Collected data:
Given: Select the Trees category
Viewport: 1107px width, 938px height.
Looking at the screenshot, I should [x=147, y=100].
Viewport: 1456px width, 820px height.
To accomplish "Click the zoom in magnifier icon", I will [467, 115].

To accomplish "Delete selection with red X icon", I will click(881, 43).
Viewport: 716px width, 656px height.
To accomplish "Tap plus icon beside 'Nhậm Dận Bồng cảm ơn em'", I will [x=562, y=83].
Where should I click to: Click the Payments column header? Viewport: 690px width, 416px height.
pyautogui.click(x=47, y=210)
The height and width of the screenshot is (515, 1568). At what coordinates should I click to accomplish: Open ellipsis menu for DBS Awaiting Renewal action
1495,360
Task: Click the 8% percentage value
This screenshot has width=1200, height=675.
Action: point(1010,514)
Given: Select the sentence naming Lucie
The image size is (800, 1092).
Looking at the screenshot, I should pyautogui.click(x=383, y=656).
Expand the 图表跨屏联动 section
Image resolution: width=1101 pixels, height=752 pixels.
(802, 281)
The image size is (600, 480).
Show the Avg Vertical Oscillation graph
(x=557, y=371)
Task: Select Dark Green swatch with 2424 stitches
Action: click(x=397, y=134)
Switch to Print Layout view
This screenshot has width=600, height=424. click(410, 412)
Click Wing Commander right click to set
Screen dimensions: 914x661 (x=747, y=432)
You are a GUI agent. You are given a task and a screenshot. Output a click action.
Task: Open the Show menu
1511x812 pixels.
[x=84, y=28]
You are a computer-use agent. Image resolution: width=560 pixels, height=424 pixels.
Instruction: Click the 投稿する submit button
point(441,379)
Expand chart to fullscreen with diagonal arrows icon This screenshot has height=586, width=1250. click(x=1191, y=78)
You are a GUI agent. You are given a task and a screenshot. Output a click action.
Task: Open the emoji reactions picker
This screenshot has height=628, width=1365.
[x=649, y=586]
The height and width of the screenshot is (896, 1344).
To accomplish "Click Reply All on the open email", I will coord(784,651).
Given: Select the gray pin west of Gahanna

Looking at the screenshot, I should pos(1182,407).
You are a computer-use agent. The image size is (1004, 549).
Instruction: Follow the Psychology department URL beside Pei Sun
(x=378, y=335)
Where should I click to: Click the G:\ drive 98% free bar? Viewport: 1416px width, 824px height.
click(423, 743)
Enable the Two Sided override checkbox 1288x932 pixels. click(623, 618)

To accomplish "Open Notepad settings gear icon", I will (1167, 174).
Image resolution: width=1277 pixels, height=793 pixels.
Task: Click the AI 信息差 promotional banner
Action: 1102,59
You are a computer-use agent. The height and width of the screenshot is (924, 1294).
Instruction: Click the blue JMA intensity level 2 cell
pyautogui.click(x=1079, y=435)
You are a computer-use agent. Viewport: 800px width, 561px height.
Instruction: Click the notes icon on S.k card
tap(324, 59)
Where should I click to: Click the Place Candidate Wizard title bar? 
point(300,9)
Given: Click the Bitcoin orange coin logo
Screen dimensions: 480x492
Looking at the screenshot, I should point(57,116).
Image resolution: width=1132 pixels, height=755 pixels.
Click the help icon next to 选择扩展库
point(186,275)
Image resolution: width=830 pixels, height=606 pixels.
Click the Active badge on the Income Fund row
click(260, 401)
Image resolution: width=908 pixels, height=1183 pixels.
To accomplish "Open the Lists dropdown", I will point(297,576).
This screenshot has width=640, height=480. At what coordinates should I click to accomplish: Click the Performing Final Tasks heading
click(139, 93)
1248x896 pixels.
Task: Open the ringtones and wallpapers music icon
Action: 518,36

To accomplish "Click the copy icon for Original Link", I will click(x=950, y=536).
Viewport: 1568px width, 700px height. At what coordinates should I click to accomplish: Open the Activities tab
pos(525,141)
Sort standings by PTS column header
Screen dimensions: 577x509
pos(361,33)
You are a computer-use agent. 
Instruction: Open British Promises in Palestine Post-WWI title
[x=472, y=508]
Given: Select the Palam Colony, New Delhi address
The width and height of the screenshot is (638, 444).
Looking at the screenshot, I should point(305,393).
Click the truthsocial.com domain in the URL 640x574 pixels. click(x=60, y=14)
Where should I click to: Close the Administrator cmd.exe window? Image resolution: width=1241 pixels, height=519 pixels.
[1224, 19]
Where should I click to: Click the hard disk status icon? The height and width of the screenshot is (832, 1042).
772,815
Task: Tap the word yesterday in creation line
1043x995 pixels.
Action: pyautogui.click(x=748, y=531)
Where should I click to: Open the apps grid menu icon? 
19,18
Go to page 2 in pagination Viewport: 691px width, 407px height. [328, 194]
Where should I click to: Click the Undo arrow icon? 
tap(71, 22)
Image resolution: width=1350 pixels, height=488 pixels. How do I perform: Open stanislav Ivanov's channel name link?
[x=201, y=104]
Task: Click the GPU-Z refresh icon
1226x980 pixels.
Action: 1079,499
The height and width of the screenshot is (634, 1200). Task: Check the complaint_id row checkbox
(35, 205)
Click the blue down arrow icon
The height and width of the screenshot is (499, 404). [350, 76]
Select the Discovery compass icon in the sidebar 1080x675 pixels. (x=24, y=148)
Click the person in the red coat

**REQUIRED WORK**
Every entry must be quoted exactly as it appears above.

**PROBLEM SOLUTION**
Given: Select the Trees category
Viewport: 1107px width, 938px height.
Looking at the screenshot, I should [x=147, y=100].
Viewport: 1456px width, 820px height.
To accomplish "Click the zoom in magnifier icon", I will [467, 115].

To accomplish "Delete selection with red X icon", I will click(881, 43).
Viewport: 716px width, 656px height.
To accomplish "Tap plus icon beside 'Nhậm Dận Bồng cảm ơn em'", I will [x=562, y=83].
Where should I click to: Click the Payments column header? Viewport: 690px width, 416px height.
pyautogui.click(x=47, y=210)
The height and width of the screenshot is (515, 1568). At what coordinates should I click to accomplish: Open ellipsis menu for DBS Awaiting Renewal action
1495,360
Task: Click the 8% percentage value
This screenshot has width=1200, height=675.
Action: point(1010,514)
Given: Select the sentence naming Lucie
The image size is (800, 1092).
Looking at the screenshot, I should pyautogui.click(x=383, y=656).
Expand the 图表跨屏联动 section
Image resolution: width=1101 pixels, height=752 pixels.
(802, 281)
The image size is (600, 480).
Show the Avg Vertical Oscillation graph
(x=557, y=371)
Task: Select Dark Green swatch with 2424 stitches
Action: click(x=397, y=134)
Switch to Print Layout view
This screenshot has width=600, height=424. click(410, 412)
Click Wing Commander right click to set
Screen dimensions: 914x661 (x=747, y=432)
You are a GUI agent. You are given a task and a screenshot. Output a click action.
Task: Open the Show menu
1511x812 pixels.
[x=84, y=28]
You are a computer-use agent. Image resolution: width=560 pixels, height=424 pixels.
Instruction: Click the 投稿する submit button
point(441,379)
Expand chart to fullscreen with diagonal arrows icon This screenshot has height=586, width=1250. click(x=1191, y=78)
You are a GUI agent. You are given a task and a screenshot. Output a click action.
Task: Open the emoji reactions picker
This screenshot has height=628, width=1365.
[x=649, y=586]
The height and width of the screenshot is (896, 1344).
To accomplish "Click Reply All on the open email", I will coord(784,651).
Given: Select the gray pin west of Gahanna

Looking at the screenshot, I should pos(1182,407).
You are a computer-use agent. The image size is (1004, 549).
Instruction: Follow the Psychology department URL beside Pei Sun
(x=378, y=335)
Where should I click to: Click the G:\ drive 98% free bar? Viewport: 1416px width, 824px height.
click(423, 743)
Enable the Two Sided override checkbox 1288x932 pixels. click(623, 618)

To accomplish "Open Notepad settings gear icon", I will (1167, 174).
Image resolution: width=1277 pixels, height=793 pixels.
Task: Click the AI 信息差 promotional banner
Action: 1102,59
You are a computer-use agent. The height and width of the screenshot is (924, 1294).
Instruction: Click the blue JMA intensity level 2 cell
pyautogui.click(x=1079, y=435)
You are a computer-use agent. Viewport: 800px width, 561px height.
Instruction: Click the notes icon on S.k card
tap(324, 59)
Where should I click to: Click the Place Candidate Wizard title bar? 
point(300,9)
Given: Click the Bitcoin orange coin logo
Screen dimensions: 480x492
Looking at the screenshot, I should point(57,116).
Image resolution: width=1132 pixels, height=755 pixels.
Click the help icon next to 选择扩展库
point(186,275)
Image resolution: width=830 pixels, height=606 pixels.
Click the Active badge on the Income Fund row
click(260, 401)
Image resolution: width=908 pixels, height=1183 pixels.
To accomplish "Open the Lists dropdown", I will point(297,576).
This screenshot has width=640, height=480. At what coordinates should I click to accomplish: Click the Performing Final Tasks heading
click(139, 93)
1248x896 pixels.
Task: Open the ringtones and wallpapers music icon
Action: 518,36

To accomplish "Click the copy icon for Original Link", I will click(x=950, y=536).
Viewport: 1568px width, 700px height. At what coordinates should I click to accomplish: Open the Activities tab
pos(525,141)
Sort standings by PTS column header
Screen dimensions: 577x509
pos(361,33)
You are a computer-use agent. 
Instruction: Open British Promises in Palestine Post-WWI title
[x=472, y=508]
Given: Select the Palam Colony, New Delhi address
The width and height of the screenshot is (638, 444).
Looking at the screenshot, I should point(305,393).
Click the truthsocial.com domain in the URL 640x574 pixels. click(x=60, y=14)
Where should I click to: Close the Administrator cmd.exe window? Image resolution: width=1241 pixels, height=519 pixels.
[1224, 19]
Where should I click to: Click the hard disk status icon? The height and width of the screenshot is (832, 1042).
772,815
Task: Tap the word yesterday in creation line
1043x995 pixels.
Action: pyautogui.click(x=748, y=531)
Where should I click to: Open the apps grid menu icon? 
19,18
Go to page 2 in pagination Viewport: 691px width, 407px height. [328, 194]
Where should I click to: Click the Undo arrow icon? 
tap(71, 22)
Image resolution: width=1350 pixels, height=488 pixels. How do I perform: Open stanislav Ivanov's channel name link?
[x=201, y=104]
Task: Click the GPU-Z refresh icon
1226x980 pixels.
Action: 1079,499
The height and width of the screenshot is (634, 1200). Task: Check the complaint_id row checkbox
(35, 205)
Click the blue down arrow icon
The height and width of the screenshot is (499, 404). [350, 76]
Select the Discovery compass icon in the sidebar 1080x675 pixels. (x=24, y=148)
Click the person in the red coat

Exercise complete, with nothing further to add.